Какой уютной и домашней мне вспоминалась теперь кишиневская гимназия! Опять новые, незнакомые товарищи, новые, иные, очень важные учителя. Я так был рад, что со мною в классе был Сташа. Конечно, двух Добужинских сейчас же в классе окрестили «Добчинским и Бобчинским». (Я, как младший, был Бобчинский.)
С Потемкинской до гимназии (на углу Ивановской и Кабинетской) было очень далеко: я шел по Кирочной до Литейного пешком, а дальше ехал на медленной конке. Все это путешествие брало 3/4 часа. Так как возвращаться после уроков на пустой желудок было утомительно, меня сделали «полупансионером», т. е. я получал казенный завтрак в гимназии. Эти шумные завтраки происходили в полуподвале гимназии, со сводами, где нас кормили кисловатыми пресными пирогами с капустой и унылыми простывшими котлетами, но все-таки это было маленькое развлечение. В гимназии был и пансион, которым заведовал учитель немецкого языка, благодушный Видеман, толстый господин, очень смешно произносивший русские слова. Говорили, что он раз написал в кондуите (журнале наказаний), что один ученик «забрал казенную свечку и сгорел ее в ватерклозете».

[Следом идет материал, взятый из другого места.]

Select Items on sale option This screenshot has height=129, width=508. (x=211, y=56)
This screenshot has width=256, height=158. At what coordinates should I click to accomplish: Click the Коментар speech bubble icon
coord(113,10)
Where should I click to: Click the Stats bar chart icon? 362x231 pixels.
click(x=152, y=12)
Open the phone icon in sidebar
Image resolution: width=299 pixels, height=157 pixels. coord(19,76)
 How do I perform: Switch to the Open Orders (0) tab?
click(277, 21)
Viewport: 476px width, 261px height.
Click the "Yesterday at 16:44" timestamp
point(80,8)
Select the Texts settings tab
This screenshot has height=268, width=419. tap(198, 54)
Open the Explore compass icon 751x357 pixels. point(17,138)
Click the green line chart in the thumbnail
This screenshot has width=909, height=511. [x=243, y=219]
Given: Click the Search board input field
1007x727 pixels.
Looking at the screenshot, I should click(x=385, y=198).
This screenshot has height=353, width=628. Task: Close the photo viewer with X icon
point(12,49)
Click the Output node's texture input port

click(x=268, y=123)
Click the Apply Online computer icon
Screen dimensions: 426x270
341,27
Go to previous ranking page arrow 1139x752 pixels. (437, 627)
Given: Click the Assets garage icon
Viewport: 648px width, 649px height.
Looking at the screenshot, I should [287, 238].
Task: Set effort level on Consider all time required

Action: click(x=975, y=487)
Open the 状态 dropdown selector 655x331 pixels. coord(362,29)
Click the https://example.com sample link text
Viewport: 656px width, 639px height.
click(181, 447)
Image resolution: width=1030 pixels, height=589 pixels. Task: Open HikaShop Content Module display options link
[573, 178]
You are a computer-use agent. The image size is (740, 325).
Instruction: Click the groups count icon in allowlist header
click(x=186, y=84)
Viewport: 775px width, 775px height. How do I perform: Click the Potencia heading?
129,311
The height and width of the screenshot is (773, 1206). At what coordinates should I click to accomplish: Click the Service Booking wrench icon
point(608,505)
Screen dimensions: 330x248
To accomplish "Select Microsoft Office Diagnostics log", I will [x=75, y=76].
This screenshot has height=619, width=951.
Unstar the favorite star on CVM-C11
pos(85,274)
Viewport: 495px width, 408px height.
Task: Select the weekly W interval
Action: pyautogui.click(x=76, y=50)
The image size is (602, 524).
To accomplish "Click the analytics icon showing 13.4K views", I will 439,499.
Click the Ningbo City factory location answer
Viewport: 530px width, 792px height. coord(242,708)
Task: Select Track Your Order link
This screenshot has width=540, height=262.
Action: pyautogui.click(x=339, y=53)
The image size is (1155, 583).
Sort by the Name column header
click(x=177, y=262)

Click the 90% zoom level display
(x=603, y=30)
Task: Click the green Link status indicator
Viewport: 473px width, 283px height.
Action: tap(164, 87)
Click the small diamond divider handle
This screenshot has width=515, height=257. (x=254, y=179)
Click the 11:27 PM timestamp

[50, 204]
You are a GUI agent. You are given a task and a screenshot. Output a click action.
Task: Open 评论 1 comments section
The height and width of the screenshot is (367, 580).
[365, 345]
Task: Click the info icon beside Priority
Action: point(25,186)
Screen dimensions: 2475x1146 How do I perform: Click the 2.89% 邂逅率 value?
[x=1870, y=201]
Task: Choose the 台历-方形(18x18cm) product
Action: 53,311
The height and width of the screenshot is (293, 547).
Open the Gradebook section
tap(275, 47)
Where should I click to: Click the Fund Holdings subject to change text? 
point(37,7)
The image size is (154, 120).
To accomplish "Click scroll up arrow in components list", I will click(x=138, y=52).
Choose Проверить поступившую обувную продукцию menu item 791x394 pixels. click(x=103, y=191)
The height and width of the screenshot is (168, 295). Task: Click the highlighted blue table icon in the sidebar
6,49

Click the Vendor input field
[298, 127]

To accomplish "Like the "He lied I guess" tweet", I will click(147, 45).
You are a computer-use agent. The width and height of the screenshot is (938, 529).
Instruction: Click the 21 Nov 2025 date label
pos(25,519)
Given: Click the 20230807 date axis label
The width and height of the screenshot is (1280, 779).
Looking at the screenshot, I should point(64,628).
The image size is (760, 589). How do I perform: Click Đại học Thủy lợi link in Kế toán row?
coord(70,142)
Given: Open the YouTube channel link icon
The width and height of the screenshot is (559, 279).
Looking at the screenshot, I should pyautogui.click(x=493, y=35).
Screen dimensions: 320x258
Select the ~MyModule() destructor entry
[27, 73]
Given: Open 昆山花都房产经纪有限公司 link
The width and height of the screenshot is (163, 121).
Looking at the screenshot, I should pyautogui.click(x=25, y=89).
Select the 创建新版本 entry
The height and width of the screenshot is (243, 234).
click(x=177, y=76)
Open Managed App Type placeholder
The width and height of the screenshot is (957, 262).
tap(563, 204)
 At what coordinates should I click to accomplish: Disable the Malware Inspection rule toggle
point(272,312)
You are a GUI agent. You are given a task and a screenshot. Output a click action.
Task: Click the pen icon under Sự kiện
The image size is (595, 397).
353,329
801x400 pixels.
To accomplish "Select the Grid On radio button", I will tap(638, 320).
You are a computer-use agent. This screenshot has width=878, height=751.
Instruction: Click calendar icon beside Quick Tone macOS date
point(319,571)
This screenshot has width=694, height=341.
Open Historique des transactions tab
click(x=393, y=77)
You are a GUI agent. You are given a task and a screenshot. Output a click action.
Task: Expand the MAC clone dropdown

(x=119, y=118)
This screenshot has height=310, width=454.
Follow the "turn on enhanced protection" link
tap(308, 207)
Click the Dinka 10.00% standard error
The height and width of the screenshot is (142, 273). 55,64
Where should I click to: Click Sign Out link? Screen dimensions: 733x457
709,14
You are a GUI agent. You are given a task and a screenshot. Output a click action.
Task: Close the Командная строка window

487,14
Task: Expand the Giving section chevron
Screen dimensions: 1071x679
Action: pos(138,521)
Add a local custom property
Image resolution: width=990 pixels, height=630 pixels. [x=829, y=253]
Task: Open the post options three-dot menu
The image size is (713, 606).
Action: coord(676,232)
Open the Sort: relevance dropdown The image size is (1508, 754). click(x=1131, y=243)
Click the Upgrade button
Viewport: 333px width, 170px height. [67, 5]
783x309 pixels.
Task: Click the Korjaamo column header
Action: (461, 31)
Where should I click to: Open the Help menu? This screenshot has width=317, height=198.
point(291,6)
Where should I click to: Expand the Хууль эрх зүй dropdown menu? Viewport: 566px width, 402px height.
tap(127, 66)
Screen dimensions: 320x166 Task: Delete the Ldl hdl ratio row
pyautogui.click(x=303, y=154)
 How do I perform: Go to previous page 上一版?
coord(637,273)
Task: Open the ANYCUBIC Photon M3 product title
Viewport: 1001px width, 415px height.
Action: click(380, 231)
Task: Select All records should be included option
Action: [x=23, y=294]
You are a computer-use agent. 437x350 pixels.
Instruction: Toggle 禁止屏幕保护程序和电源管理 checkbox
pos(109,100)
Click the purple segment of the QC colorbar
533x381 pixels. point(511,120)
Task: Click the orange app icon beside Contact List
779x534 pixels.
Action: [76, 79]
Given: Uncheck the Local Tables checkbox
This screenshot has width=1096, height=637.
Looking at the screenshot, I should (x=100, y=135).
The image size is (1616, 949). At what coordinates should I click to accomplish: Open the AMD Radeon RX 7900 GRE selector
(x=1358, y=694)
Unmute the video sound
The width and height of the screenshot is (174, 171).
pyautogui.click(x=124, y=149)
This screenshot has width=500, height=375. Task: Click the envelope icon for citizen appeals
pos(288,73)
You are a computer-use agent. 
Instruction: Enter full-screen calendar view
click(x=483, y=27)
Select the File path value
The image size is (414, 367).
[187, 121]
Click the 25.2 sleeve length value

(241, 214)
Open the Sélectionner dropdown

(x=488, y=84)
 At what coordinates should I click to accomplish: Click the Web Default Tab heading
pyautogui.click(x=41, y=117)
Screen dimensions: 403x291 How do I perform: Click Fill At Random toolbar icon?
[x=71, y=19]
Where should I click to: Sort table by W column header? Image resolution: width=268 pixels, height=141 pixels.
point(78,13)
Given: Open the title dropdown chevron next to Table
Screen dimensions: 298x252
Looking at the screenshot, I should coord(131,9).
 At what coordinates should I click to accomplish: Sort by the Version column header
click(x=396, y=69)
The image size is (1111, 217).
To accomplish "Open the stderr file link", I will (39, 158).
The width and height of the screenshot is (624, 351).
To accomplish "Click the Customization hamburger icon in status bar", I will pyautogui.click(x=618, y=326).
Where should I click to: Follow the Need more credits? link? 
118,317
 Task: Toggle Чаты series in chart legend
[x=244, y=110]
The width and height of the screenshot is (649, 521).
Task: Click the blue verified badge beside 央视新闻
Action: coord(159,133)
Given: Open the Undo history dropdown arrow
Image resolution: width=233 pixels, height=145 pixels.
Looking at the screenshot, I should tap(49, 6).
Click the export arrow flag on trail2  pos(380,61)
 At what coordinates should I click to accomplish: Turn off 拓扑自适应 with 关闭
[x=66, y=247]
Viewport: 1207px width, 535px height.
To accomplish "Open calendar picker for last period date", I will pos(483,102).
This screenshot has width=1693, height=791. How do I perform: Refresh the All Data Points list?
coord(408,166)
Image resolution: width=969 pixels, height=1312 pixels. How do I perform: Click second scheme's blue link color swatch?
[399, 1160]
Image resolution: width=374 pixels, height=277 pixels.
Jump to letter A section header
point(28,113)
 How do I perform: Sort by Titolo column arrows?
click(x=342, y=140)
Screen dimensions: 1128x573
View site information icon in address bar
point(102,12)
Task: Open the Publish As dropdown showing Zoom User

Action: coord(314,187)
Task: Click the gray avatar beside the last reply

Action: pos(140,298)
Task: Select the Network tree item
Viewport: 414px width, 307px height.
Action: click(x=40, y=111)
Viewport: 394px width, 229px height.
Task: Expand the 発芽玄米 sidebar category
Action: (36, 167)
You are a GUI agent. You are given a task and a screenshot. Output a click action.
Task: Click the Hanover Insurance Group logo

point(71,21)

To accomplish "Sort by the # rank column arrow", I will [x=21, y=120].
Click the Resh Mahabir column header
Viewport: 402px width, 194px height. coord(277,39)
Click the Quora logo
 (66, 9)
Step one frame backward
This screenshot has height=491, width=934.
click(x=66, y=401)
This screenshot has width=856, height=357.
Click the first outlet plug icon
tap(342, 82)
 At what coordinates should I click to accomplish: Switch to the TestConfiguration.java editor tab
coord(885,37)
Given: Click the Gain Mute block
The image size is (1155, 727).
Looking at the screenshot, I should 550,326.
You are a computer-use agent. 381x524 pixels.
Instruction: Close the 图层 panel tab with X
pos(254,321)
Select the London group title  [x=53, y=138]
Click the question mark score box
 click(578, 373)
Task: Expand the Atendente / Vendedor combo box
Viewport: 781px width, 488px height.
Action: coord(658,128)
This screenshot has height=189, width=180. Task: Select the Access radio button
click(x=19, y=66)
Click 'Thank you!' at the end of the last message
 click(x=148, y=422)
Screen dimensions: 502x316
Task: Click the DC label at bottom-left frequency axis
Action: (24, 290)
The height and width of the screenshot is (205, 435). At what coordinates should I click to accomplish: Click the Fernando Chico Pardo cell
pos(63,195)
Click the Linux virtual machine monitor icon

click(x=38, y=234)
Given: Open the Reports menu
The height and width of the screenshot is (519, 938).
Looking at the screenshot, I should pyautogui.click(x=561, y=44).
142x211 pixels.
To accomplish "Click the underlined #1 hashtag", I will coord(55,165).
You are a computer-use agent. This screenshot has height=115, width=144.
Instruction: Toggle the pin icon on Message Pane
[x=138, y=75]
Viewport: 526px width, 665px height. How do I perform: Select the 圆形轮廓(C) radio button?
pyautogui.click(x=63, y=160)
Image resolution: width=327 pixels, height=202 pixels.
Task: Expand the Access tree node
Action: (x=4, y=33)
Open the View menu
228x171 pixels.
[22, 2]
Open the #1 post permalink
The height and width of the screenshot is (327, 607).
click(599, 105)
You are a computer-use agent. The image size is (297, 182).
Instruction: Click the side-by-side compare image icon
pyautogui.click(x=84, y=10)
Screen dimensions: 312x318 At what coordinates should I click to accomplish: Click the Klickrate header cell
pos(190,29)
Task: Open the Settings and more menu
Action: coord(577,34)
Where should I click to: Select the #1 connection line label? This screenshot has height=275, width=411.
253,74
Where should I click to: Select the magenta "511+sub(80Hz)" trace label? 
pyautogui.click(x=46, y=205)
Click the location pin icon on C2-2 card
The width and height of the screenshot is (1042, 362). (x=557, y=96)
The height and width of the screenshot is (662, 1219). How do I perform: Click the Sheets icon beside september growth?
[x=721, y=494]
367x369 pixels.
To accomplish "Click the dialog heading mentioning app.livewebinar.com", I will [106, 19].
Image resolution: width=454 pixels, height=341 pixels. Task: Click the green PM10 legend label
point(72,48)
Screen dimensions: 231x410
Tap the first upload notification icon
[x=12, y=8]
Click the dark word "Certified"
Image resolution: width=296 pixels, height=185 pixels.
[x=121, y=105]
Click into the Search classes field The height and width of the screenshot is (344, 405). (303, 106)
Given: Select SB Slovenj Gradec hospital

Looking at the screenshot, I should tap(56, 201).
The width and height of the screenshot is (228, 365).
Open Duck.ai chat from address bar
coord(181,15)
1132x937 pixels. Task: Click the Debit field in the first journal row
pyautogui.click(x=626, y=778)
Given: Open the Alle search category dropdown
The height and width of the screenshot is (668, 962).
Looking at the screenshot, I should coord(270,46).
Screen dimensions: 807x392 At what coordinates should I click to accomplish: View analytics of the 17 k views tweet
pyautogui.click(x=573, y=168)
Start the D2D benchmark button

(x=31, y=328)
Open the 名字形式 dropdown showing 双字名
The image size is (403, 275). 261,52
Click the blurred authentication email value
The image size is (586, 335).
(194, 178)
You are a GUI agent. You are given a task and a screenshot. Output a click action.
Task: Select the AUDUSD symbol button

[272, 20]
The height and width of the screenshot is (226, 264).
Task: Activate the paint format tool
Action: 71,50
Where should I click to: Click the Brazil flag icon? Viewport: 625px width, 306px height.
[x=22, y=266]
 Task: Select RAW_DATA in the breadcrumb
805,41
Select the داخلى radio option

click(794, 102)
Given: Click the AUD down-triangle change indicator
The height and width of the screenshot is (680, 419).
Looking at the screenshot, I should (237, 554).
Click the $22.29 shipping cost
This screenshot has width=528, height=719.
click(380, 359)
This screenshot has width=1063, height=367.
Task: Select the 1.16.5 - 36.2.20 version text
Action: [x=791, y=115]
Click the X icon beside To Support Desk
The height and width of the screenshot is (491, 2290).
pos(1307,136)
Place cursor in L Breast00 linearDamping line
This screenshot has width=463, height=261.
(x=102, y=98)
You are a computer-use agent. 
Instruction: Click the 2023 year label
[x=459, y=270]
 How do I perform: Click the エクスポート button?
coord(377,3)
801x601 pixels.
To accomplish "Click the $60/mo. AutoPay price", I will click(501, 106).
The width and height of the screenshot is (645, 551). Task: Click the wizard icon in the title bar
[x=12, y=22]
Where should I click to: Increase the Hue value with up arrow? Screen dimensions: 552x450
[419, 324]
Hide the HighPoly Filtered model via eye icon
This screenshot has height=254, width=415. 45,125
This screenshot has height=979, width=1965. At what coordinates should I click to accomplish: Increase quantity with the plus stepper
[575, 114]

Класс наш был невероятно распущен, даже порочен, и учителя, несмотря на всю их строгость (на которую и я тоже, как и другие, скоро перестал обращать внимание), ничего не могли поделать [с учениками — они] шумели, дурачились и дерзили. Одного, особенно непокорного, Балашева, посадили на отдельную парту, рядом с учительской кафедрой, чтобы ему быть под рукой у учителя, но тому это только и надо было. Когда учитель отворачивался, он делал такие рожи (ухитрялся даже надевать на голову носовой платок и изображать старуху), что класс покатывался от хохота, а его изгоняли из класса, но он продолжал гримасничать и через стеклянную дверь. Главной жертвой всяких насмешек и издевательств был добродушнейший второй учитель немецкого языка, Herr Robentisch, с длинной, торчащей вперед седой бородой, красным носом и синими очками, сидящими на кончике носа. Удивляясь ошибкам или озадаченный шалостями, он приговаривал лишь: «Фоть те на, эво как». Эти его слова какой-то шалун ухитрился написать на всех тетрадках классных переводов, которые были вручены учителю. Был большой скандал. Самое строгое, что он произносил, было: «Нехорош мальчик, ноль за поведение». Чего только с ним не делали — раз засунули ему в чернильницу селедку, и на это бедный старик только и сказал свое: «Фоть те на, эво как». Про учителей, как это практиковалось во всех гимназиях, была сочинена длинная пародия на тему «У лукоморья дуб зеленый» с перечислением всех педагогов, где фигурировал и этот немец: «Там на неведомых дорожках Herr Robentisch сидит на дрожках».